Records shown
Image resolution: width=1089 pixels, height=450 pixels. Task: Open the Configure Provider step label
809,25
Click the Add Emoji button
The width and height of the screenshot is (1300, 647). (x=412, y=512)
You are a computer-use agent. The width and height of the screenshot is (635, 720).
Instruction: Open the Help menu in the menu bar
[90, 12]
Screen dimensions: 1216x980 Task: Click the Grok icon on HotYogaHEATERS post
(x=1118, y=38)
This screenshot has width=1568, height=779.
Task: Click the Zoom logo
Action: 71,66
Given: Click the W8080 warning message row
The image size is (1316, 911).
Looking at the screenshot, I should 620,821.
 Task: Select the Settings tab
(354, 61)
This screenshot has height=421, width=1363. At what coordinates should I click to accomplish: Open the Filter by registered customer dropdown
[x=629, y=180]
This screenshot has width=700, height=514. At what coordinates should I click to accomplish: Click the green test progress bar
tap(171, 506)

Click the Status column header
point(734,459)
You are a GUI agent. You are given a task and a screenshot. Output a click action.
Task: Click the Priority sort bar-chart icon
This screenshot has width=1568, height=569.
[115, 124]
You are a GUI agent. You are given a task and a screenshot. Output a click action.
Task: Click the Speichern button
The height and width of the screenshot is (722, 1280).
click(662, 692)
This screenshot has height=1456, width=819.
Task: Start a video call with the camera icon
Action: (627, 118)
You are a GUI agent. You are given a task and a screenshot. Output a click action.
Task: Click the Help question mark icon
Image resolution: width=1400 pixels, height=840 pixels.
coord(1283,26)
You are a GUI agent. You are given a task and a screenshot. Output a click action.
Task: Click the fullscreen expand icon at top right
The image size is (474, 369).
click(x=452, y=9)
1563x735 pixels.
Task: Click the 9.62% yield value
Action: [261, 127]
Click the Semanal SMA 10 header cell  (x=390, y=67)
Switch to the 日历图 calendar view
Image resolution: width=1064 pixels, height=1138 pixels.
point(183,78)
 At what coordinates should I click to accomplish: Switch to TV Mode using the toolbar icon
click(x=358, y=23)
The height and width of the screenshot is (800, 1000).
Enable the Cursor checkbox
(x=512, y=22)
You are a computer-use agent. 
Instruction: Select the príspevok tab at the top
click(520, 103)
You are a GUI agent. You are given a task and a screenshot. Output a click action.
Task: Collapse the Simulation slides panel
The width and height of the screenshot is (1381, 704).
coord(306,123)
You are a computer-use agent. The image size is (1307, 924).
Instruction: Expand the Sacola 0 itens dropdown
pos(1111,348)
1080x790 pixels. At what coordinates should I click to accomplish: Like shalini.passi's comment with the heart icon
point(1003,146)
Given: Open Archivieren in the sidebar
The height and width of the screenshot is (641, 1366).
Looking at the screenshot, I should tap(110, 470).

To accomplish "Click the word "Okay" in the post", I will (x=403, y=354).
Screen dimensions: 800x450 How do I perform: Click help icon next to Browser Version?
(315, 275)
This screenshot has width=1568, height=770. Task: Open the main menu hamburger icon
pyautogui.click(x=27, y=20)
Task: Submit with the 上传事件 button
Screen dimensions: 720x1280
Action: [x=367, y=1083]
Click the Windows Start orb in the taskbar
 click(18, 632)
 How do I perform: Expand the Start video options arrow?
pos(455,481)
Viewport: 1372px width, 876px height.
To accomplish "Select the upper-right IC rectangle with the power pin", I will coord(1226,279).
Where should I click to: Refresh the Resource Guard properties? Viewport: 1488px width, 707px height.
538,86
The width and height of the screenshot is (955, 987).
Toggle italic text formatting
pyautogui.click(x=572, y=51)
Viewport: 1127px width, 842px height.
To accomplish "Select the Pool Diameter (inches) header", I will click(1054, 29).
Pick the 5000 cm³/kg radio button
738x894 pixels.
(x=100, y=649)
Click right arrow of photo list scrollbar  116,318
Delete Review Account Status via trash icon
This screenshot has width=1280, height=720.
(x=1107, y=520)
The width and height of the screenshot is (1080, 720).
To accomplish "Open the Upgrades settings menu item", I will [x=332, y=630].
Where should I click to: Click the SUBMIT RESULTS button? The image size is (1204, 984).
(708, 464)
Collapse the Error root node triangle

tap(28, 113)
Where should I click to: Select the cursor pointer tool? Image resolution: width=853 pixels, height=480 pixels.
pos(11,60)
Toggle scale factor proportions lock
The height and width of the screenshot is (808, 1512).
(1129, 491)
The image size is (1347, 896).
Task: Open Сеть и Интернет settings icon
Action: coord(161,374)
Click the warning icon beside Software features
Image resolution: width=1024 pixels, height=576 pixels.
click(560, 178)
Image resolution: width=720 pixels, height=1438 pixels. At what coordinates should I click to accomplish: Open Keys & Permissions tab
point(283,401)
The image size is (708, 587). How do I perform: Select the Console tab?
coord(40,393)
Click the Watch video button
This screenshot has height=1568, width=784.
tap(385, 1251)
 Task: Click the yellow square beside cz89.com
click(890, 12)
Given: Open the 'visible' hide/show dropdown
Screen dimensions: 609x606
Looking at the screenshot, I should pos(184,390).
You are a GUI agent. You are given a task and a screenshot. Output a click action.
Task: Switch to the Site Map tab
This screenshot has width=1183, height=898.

Instructions to follow
Reproduce the material exactly, and keep every line as it is.

Solved problem
Image resolution: width=1089 pixels, height=450 pixels. Task: Open the Configure Provider step label
809,25
Click the Add Emoji button
The width and height of the screenshot is (1300, 647). (x=412, y=512)
You are a computer-use agent. The width and height of the screenshot is (635, 720).
Instruction: Open the Help menu in the menu bar
[90, 12]
Screen dimensions: 1216x980 Task: Click the Grok icon on HotYogaHEATERS post
(x=1118, y=38)
This screenshot has width=1568, height=779.
Task: Click the Zoom logo
Action: 71,66
Given: Click the W8080 warning message row
The image size is (1316, 911).
Looking at the screenshot, I should 620,821.
 Task: Select the Settings tab
(354, 61)
This screenshot has height=421, width=1363. At what coordinates should I click to accomplish: Open the Filter by registered customer dropdown
[x=629, y=180]
This screenshot has width=700, height=514. At what coordinates should I click to accomplish: Click the green test progress bar
tap(171, 506)

Click the Status column header
point(734,459)
You are a GUI agent. You are given a task and a screenshot. Output a click action.
Task: Click the Priority sort bar-chart icon
This screenshot has width=1568, height=569.
[115, 124]
You are a GUI agent. You are given a task and a screenshot. Output a click action.
Task: Click the Speichern button
The height and width of the screenshot is (722, 1280).
click(662, 692)
This screenshot has height=1456, width=819.
Task: Start a video call with the camera icon
Action: (627, 118)
You are a GUI agent. You are given a task and a screenshot. Output a click action.
Task: Click the Help question mark icon
Image resolution: width=1400 pixels, height=840 pixels.
coord(1283,26)
You are a GUI agent. You are given a task and a screenshot. Output a click action.
Task: Click the fullscreen expand icon at top right
The image size is (474, 369).
click(x=452, y=9)
1563x735 pixels.
Task: Click the 9.62% yield value
Action: [261, 127]
Click the Semanal SMA 10 header cell  (x=390, y=67)
Switch to the 日历图 calendar view
Image resolution: width=1064 pixels, height=1138 pixels.
point(183,78)
 At what coordinates should I click to accomplish: Switch to TV Mode using the toolbar icon
click(x=358, y=23)
The height and width of the screenshot is (800, 1000).
Enable the Cursor checkbox
(x=512, y=22)
You are a computer-use agent. 
Instruction: Select the príspevok tab at the top
click(520, 103)
You are a GUI agent. You are given a task and a screenshot. Output a click action.
Task: Collapse the Simulation slides panel
The width and height of the screenshot is (1381, 704).
coord(306,123)
You are a computer-use agent. The image size is (1307, 924).
Instruction: Expand the Sacola 0 itens dropdown
pos(1111,348)
1080x790 pixels. At what coordinates should I click to accomplish: Like shalini.passi's comment with the heart icon
point(1003,146)
Given: Open Archivieren in the sidebar
The height and width of the screenshot is (641, 1366).
Looking at the screenshot, I should tap(110, 470).

To accomplish "Click the word "Okay" in the post", I will (x=403, y=354).
Screen dimensions: 800x450 How do I perform: Click help icon next to Browser Version?
(315, 275)
This screenshot has width=1568, height=770. Task: Open the main menu hamburger icon
pyautogui.click(x=27, y=20)
Task: Submit with the 上传事件 button
Screen dimensions: 720x1280
Action: [x=367, y=1083]
Click the Windows Start orb in the taskbar
 click(18, 632)
 How do I perform: Expand the Start video options arrow?
pos(455,481)
Viewport: 1372px width, 876px height.
To accomplish "Select the upper-right IC rectangle with the power pin", I will coord(1226,279).
Where should I click to: Refresh the Resource Guard properties? Viewport: 1488px width, 707px height.
538,86
The width and height of the screenshot is (955, 987).
Toggle italic text formatting
pyautogui.click(x=572, y=51)
Viewport: 1127px width, 842px height.
To accomplish "Select the Pool Diameter (inches) header", I will click(1054, 29).
Pick the 5000 cm³/kg radio button
738x894 pixels.
(x=100, y=649)
Click right arrow of photo list scrollbar  116,318
Delete Review Account Status via trash icon
This screenshot has width=1280, height=720.
(x=1107, y=520)
The width and height of the screenshot is (1080, 720).
To accomplish "Open the Upgrades settings menu item", I will [x=332, y=630].
Where should I click to: Click the SUBMIT RESULTS button? The image size is (1204, 984).
(708, 464)
Collapse the Error root node triangle

tap(28, 113)
Where should I click to: Select the cursor pointer tool? Image resolution: width=853 pixels, height=480 pixels.
pos(11,60)
Toggle scale factor proportions lock
The height and width of the screenshot is (808, 1512).
(1129, 491)
The image size is (1347, 896).
Task: Open Сеть и Интернет settings icon
Action: coord(161,374)
Click the warning icon beside Software features
Image resolution: width=1024 pixels, height=576 pixels.
click(560, 178)
Image resolution: width=720 pixels, height=1438 pixels. At what coordinates should I click to accomplish: Open Keys & Permissions tab
point(283,401)
The image size is (708, 587). How do I perform: Select the Console tab?
coord(40,393)
Click the Watch video button
This screenshot has height=1568, width=784.
tap(385, 1251)
 Task: Click the yellow square beside cz89.com
click(890, 12)
Given: Open the 'visible' hide/show dropdown
Screen dimensions: 609x606
Looking at the screenshot, I should pos(184,390).
You are a GUI agent. You are given a task and a screenshot. Output a click action.
Task: Switch to the Site Map tab
This screenshot has width=1183, height=898.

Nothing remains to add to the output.